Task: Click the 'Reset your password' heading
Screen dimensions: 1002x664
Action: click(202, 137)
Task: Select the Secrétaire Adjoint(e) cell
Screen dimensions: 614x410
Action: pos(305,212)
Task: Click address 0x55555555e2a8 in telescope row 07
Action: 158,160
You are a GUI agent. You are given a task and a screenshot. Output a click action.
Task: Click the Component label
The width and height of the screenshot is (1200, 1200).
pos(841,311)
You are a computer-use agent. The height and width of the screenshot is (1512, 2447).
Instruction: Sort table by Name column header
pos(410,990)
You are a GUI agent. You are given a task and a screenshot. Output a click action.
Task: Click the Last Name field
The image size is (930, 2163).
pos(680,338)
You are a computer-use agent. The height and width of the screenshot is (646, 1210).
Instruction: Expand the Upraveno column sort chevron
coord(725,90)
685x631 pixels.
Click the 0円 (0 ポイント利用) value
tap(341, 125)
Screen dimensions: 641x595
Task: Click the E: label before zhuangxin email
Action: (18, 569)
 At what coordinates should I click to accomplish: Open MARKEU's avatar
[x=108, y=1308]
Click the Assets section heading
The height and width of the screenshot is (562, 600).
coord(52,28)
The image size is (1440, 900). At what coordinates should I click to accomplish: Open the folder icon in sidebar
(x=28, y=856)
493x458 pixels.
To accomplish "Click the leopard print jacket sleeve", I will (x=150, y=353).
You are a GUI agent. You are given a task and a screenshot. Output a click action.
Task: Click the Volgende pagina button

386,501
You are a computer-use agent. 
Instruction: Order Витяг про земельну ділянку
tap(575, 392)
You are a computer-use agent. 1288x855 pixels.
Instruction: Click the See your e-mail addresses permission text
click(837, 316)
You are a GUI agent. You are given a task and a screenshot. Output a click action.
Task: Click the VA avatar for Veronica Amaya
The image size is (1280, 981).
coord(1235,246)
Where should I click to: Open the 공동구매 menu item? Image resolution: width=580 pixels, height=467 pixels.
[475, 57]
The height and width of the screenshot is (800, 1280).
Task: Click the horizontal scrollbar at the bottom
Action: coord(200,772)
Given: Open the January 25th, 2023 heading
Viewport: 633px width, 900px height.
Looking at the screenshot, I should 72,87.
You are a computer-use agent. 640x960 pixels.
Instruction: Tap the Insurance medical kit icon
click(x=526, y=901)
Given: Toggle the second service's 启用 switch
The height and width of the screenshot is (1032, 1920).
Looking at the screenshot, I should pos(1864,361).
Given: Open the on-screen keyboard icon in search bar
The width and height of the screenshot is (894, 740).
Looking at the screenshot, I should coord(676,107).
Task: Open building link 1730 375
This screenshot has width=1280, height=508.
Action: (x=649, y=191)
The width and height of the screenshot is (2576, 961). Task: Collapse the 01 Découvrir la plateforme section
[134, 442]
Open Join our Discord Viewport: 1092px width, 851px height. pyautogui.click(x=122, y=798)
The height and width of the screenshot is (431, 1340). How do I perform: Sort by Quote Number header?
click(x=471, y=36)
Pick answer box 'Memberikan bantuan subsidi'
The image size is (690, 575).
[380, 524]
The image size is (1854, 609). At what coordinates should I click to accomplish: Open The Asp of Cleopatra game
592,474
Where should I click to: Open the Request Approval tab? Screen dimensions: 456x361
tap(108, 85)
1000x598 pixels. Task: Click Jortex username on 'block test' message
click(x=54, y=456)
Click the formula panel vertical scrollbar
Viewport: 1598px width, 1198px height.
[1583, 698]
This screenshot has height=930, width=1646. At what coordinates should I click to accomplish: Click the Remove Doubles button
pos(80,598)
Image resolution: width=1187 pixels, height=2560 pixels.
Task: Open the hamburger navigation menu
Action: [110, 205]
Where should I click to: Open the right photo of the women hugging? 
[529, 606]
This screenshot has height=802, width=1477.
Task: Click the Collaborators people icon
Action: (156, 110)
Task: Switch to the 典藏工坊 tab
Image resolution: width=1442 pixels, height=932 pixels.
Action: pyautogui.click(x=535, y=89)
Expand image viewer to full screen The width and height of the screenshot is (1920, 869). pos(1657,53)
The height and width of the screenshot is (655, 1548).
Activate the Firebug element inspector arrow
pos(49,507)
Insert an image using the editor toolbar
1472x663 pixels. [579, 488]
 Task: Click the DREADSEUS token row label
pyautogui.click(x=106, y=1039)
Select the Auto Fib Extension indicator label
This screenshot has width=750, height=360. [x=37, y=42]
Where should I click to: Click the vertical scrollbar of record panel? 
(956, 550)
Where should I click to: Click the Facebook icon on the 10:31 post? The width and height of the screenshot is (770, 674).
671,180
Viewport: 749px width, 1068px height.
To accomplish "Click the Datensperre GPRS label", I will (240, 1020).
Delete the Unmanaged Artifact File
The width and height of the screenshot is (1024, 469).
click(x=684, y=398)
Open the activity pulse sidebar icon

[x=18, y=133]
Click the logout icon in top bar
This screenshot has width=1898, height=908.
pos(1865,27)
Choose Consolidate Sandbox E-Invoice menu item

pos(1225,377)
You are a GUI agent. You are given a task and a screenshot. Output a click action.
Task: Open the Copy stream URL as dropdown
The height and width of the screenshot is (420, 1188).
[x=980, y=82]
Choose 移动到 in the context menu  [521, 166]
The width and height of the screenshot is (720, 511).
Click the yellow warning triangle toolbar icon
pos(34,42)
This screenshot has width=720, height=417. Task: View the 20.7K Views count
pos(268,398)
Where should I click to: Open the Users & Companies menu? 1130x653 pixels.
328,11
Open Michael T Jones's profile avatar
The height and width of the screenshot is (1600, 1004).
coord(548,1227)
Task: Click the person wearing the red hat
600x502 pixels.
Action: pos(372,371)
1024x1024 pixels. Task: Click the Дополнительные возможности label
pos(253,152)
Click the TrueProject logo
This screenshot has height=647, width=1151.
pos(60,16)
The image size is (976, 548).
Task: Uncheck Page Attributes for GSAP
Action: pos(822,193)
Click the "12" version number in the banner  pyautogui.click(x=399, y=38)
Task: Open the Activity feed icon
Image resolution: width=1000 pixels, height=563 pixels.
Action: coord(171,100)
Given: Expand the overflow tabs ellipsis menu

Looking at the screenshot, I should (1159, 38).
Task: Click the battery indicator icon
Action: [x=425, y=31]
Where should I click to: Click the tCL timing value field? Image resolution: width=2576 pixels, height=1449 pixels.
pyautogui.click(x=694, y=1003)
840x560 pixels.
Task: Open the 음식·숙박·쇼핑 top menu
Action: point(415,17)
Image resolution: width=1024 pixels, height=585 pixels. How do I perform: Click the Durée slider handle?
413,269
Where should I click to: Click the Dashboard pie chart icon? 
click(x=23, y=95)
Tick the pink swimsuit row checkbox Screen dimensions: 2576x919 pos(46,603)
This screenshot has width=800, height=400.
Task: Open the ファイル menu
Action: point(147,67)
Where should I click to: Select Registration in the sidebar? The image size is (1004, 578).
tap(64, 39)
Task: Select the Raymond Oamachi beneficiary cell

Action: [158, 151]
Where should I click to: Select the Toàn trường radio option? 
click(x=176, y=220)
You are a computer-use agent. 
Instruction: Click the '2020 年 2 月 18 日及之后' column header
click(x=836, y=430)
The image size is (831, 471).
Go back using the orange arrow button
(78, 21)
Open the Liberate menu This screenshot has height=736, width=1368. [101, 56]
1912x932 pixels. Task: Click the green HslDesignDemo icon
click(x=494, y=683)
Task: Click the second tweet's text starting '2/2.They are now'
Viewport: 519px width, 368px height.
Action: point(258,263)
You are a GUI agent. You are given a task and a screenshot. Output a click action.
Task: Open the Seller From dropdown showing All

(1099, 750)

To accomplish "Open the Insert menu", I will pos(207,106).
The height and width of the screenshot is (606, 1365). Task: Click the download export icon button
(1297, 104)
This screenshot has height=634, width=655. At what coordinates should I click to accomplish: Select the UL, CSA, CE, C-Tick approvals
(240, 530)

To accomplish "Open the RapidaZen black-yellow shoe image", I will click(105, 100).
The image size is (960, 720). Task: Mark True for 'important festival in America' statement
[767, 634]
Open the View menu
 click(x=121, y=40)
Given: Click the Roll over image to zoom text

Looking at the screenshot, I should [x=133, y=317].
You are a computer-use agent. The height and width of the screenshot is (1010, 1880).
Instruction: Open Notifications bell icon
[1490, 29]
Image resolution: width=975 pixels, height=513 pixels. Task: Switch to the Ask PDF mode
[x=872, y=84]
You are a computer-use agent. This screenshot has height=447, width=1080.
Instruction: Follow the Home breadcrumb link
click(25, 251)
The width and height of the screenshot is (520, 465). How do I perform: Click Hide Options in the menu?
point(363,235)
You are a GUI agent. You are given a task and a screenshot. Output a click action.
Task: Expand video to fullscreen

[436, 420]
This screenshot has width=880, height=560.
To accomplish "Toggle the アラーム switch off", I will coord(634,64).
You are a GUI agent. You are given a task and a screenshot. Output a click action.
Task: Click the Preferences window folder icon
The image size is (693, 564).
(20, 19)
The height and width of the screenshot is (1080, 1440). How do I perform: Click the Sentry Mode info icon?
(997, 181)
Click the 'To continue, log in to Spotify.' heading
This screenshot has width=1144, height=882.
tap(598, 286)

|---|

### [Exercise]
A complete answer lists every line of the listing above that holds the word "second".

### [Answer space]
Given: Toggle the second service's 启用 switch
Task: Click the second tweet's text starting '2/2.They are now'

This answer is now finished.